Long-term exposure to elemental constituents of particulate matter and cardiovascular mortality in 19 European cohorts: Results from the ESCAPE and TRANSPHORM projects
Introduction
Recent studies of health effects of particulate matter (PM) show accumulating evidence of adverse effects on cardiovascular (CVD) mortality (Brook et al., 2010, Hoek et al., 2013). However, effect estimates of long-term exposure to PM2.5 and PM10 (particles < 2.5 μm and 10 μm in aerodynamic diameter) varied among different studies and geographical locations, showing elevated risks in some cities and areas in Europe and the United States (Cesaroni et al., 2013, Laden et al., 2006, Lepeule et al., 2012, Lipsett et al., 2011, Pope et al., 2002) but no or little association in others (Beelen et al., 2008, Puett et al., 2011).
Ambient PM2.5 and PM10 represent a heterogeneous mixture of constituents from diverse sources e.g. fossil fuel combustion, biomass burning and human activity (Kelly and Fussell, 2012). However, little is known about which PM constituents are associated with higher risks. Several studies showed evidence of acute effects of PM components on CVD mortality, but results varied among studies (Cao et al., 2012, Ito et al., 2011, Valdes et al., 2012, Zhou et al., 2011). In the large national study of United States, only nickel (Ni) and vanadium (V) were associated with CVD mortality (Bell et al., 2009). The reasons for these differences are not clear but may include methodological differences, chance findings as well as true variations related to PM composition and/or population susceptibility. Long-term effects of specific elemental components on CVD mortality have only been examined by a single study in the U.S. which suggested that cardiopulmonary mortality was associated significantly with PM2.5 (HR: 1.11, 95% CI: 1.03–1.21), sulfate (HR: 1.14, 95% CI: 1.01–1.29), nitrate (HR: 1.11, 95% CI: 1.03–1.19) and silicon (HR: 1.05, 95% CI: 1.00–1.10) (Ostro et al., 2010, Ostro et al., 2011). Toxicological studies have identified several transition metals (copper, iron, vanadium, nickel, and zinc) that are likely to promote inflammation and oxidative stress (Gerlofs-Nijland et al., 2007, Happo et al., 2008, Happo et al., 2010).
A recent study within ESCAPE (European Study of Cohorts for Air Pollution Effects) reported overall no statistically significant associations between long-term exposure to PM mass (PM2.5, PM10) and cardiovascular mortality averaged over 19 ongoing cohorts in Europe (Beelen et al., accepted for publication). The magnitude of the association differed across cohorts and we hypothesized that some of the difference in effect estimates could be due to well-documented differences in particle composition in the study areas (De Hoogh et al., 2013). De Hoogh et al. (2013) documented that the correlation between particle mass and several elements was moderate to low, suggesting that the null effect for PM mass may hide effects for some components. Furthermore for some elements (e.g. V and Ni) the major source (shipping, residual oil combustion) was present only in a few of the study areas. Therefore, more specific examinations are needed taking individual particle components into account.

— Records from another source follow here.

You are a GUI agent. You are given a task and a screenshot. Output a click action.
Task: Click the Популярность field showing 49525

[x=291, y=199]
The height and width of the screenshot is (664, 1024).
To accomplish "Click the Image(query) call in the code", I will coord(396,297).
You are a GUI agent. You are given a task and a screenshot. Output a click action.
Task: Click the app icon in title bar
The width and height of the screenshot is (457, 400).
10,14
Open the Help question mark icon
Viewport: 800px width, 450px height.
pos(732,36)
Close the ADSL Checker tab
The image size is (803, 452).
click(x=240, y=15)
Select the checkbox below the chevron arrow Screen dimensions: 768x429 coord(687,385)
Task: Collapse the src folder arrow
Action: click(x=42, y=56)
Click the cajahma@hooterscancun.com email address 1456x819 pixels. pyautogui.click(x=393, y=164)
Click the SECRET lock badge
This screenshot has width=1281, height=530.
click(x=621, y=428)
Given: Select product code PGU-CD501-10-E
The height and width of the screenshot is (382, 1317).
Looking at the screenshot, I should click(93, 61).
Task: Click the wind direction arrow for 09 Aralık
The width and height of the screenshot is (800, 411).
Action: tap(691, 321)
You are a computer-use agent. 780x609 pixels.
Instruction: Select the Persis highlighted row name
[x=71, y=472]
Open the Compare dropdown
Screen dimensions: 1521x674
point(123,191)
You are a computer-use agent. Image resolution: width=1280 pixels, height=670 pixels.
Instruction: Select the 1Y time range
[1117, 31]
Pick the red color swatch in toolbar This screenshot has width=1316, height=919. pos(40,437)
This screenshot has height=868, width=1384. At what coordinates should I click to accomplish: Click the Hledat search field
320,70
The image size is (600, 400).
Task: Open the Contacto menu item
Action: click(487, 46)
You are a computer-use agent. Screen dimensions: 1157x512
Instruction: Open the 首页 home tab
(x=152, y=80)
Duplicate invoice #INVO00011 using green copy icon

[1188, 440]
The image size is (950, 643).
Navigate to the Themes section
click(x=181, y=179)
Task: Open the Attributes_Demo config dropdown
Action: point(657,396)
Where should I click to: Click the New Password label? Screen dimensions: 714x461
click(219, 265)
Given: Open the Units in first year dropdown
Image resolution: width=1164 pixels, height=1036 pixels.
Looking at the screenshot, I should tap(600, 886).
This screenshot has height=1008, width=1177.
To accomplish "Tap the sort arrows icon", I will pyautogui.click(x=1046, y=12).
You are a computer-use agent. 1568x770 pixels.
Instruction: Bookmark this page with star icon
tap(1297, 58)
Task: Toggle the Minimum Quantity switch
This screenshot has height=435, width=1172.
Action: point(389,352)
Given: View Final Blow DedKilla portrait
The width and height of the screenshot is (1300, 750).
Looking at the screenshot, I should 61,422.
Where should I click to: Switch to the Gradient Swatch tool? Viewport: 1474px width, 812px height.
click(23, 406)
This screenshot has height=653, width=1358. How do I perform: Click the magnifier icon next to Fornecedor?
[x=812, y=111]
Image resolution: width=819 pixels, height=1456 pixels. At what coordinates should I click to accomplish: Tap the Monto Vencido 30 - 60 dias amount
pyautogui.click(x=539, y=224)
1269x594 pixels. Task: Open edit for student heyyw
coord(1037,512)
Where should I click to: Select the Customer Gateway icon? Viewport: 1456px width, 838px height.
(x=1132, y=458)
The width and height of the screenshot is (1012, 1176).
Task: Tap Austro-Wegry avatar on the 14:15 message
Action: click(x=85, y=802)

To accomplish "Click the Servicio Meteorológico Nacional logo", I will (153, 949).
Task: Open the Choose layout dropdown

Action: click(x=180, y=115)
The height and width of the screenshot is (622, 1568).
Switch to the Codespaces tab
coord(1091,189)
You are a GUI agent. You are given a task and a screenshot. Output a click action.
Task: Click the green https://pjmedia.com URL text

The aim of this paper was to investigate effects of long term exposure to PM constituents on CVD mortality within the ESCAPE (European Study of Cohorts for Air Pollution Effects) and TRANSPHORM (Transport related Air Pollution and Health impacts — Integrated Methodologies for Assessing Particulate Matter) projects. Standardized methods for exposure assessment, confounder and endpoint definition and statistical analysis were applied to 19 ongoing cohort studies.
Section snippets
Methods
The association between PM constituents and cardiovascular mortality was analyzed in each cohort separately using a common statistical protocol for exposure assessment, outcome definition, confounder models and statistical analysis. Methods followed the ESCAPE analysis protocol described in previous papers (Beelen et al., accepted for publication, Beelen et al., in press, Raaschou-Nielsen et al., 2013). Cohort-specific results were evaluated and pooled using meta-analysis at the coordinating
Characteristics of the study population
The entire study population consisted of 322,291 participants contributing 4,551,184 person years at risk (average time of follow-up 14.1 years), with 9545 CVD deaths during follow-up (Table 1). Cohorts were recruited mostly in the 1990s. Cohorts differed in the number of participants, the mean baseline age, and availability of data on confounders (Table 2 and Tables C.1–C.19 in Appendix C). Age gender, smoking status, and area-level SES were available for all cohorts. Smoking intensity and
Discussion
This study found no statistically significant associations between a comprehensive set of elemental constituents of PM and overall cardiovascular mortality based on 19 European cohorts. Most of the combined hazard ratios were close to unity, with exception for PM2.5 Si and S in PM2.5 and PM10.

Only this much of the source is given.